#### GIVEN DATA ####

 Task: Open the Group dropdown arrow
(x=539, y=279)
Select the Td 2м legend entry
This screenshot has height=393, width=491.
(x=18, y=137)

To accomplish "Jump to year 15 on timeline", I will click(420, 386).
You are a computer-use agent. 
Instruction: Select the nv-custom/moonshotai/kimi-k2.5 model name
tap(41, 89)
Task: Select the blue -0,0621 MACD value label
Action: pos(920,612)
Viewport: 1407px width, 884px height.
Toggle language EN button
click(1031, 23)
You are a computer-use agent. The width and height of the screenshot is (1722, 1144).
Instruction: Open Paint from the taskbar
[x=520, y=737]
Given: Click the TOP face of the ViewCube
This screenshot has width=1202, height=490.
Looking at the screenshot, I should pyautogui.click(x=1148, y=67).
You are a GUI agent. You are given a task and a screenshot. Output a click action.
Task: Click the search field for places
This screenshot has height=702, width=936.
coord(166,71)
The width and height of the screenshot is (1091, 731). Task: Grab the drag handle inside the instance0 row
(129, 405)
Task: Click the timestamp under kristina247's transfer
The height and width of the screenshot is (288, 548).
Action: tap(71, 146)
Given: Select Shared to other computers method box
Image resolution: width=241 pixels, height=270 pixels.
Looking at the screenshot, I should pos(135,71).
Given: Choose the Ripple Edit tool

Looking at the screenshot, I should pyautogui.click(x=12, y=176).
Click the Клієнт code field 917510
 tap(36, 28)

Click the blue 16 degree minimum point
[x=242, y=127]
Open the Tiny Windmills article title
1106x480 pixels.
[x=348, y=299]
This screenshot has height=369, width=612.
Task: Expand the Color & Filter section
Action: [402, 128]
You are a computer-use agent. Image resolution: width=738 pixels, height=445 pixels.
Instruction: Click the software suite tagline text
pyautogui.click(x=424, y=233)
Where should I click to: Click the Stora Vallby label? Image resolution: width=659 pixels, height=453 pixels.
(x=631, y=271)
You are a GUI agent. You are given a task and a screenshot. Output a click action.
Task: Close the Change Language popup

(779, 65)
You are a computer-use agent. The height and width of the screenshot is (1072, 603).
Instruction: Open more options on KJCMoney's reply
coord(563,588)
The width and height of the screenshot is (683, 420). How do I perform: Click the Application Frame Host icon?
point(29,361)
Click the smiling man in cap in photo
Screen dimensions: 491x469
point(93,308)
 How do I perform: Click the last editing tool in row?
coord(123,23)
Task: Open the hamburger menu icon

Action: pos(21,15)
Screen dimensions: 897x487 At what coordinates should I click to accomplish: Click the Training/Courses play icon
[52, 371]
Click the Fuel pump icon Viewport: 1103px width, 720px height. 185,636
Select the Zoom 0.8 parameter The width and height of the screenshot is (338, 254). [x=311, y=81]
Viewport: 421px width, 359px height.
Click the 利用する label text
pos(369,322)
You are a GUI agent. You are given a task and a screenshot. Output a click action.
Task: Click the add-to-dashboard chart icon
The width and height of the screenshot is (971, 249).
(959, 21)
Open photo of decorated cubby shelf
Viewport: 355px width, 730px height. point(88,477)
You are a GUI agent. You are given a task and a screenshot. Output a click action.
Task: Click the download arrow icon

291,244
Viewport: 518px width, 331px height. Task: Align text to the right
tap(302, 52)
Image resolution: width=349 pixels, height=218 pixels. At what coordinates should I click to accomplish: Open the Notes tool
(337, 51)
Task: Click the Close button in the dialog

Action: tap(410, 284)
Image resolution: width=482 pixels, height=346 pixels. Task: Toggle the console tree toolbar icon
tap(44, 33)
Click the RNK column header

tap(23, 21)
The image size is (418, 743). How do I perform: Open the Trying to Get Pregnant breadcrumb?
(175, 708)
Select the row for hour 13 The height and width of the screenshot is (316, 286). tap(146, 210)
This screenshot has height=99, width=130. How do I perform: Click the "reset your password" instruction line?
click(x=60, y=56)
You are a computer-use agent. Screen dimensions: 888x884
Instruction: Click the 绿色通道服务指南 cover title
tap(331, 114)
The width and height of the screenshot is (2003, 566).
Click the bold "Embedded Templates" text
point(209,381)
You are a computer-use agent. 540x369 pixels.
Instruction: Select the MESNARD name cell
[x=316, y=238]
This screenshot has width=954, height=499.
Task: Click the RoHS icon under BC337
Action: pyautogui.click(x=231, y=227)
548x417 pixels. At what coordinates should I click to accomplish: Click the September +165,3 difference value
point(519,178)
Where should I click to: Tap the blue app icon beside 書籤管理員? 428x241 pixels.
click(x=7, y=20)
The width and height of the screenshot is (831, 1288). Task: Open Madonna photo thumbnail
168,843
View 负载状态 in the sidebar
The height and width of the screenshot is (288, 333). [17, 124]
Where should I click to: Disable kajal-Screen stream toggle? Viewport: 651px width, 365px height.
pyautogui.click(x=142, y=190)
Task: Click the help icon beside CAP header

####

_TASK DIRECTIONS:_ Reproduce verbatim the lines above, from the line with "Viewport: 421px width, 359px height." through the line with "You are a computer-use agent. 540x369 pixels.".

_SOLUTION TO THIS EXERCISE:_
Viewport: 421px width, 359px height.
Click the 利用する label text
pos(369,322)
You are a GUI agent. You are given a task and a screenshot. Output a click action.
Task: Click the add-to-dashboard chart icon
The width and height of the screenshot is (971, 249).
(959, 21)
Open photo of decorated cubby shelf
Viewport: 355px width, 730px height. point(88,477)
You are a GUI agent. You are given a task and a screenshot. Output a click action.
Task: Click the download arrow icon

291,244
Viewport: 518px width, 331px height. Task: Align text to the right
tap(302, 52)
Image resolution: width=349 pixels, height=218 pixels. At what coordinates should I click to accomplish: Open the Notes tool
(337, 51)
Task: Click the Close button in the dialog

Action: tap(410, 284)
Image resolution: width=482 pixels, height=346 pixels. Task: Toggle the console tree toolbar icon
tap(44, 33)
Click the RNK column header

tap(23, 21)
The image size is (418, 743). How do I perform: Open the Trying to Get Pregnant breadcrumb?
(175, 708)
Select the row for hour 13 The height and width of the screenshot is (316, 286). tap(146, 210)
This screenshot has height=99, width=130. How do I perform: Click the "reset your password" instruction line?
click(x=60, y=56)
You are a computer-use agent. Screen dimensions: 888x884
Instruction: Click the 绿色通道服务指南 cover title
tap(331, 114)
The width and height of the screenshot is (2003, 566).
Click the bold "Embedded Templates" text
point(209,381)
You are a computer-use agent. 540x369 pixels.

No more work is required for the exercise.